Situations like this provide a warning about overstating the benefits of devolving power to the states. The states are still plugged into the federal spending apparatus, and if they fail on a sufficiently massive scale, taxpayer-funded bailouts are all but inevitable.
The most pressing danger, as the Wall Street Journal story illustrates, is the creation of unsustainable benefit programs. Public employee unions are a growth medium for this fiscal virus – a mechanism for the government to beg itself to grow larger, by making lavish promises to itself, which the non-unionized workers of the future will be obliged to pay for.
Labor unions exist to secure higher pay and benefits for their members. In the private sector, the upper limit of ambition for the union is the point at which its demands kill the industry which employs its members. Note how the fusion of government and private industry in the General Motors bailout deliberately short-circuited this safety mechanism, pumping taxpayer cash into a corporation that was killed stone-dead by union demands… for the primary benefit of that very union, the United Auto Workers. The jobs of its membership were preserved by the bailout – a fact openly boasted by President Obama – and their pension fund reaped far more benefits from the bailout than anyone else.

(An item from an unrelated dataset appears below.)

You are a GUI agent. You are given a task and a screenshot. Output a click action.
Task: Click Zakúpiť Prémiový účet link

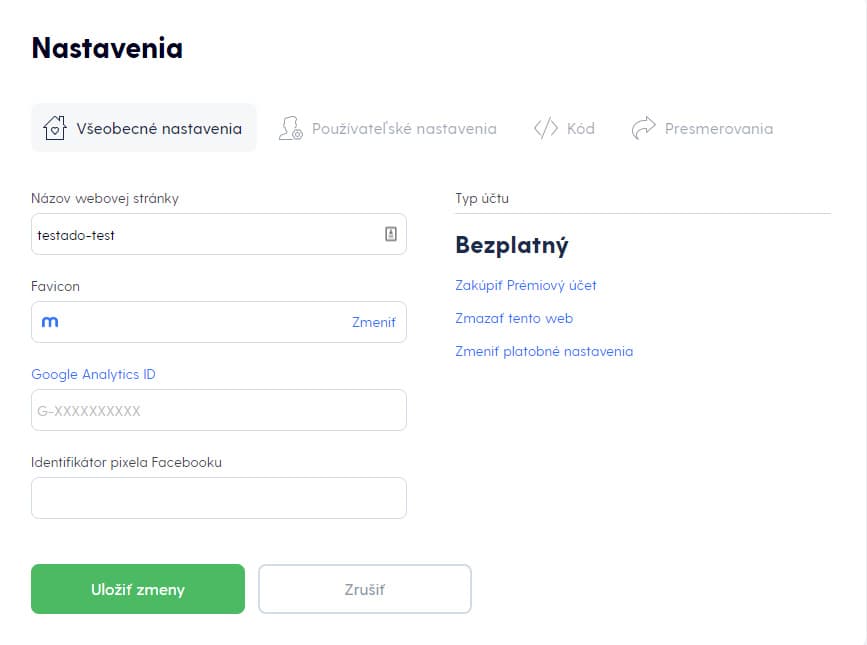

In fact, they were given explicit financial priority over the original private-sector investors in General Motors.
Public employee unions face no such theoretical limits. Their demands would only end when the taxpayers put a stop to them, through the slow and intricate process of voting union-friendly politicians out of office. Public unions have grown titanic using the strategy that you care less about restraining their benefits than they care about receiving them. They have a lot of money to spend on political donations to implement that strategy.
Increased pension benefits are especially tricky for taxpayers to oppose, since they become a fiscal bomb that detonates in the future… when taxpayers will be told they have absolutely no choice but to bail them out. The measure described by the Wall Street Journal is an attempt by House Republicans to contain this financial virus, but the only cure would be dissolution of public-sector unions, which did not exist at the state level until the Fifties, while federal employees gained the right to collectively bargain under JFK in 1962.
I have great respect for the Tenth Amendment, and I’m all in favor of states’ rights. However, without the installation of firm protections against fiscal irresponsibility at the state and local levels, we’ll just end up with state “laboratories” run by mad scientists, in a race to see which big-spending state government goes bankrupt first, and triggers the Mother Of All Bailouts. California is drawing fearfully close to the finish line already.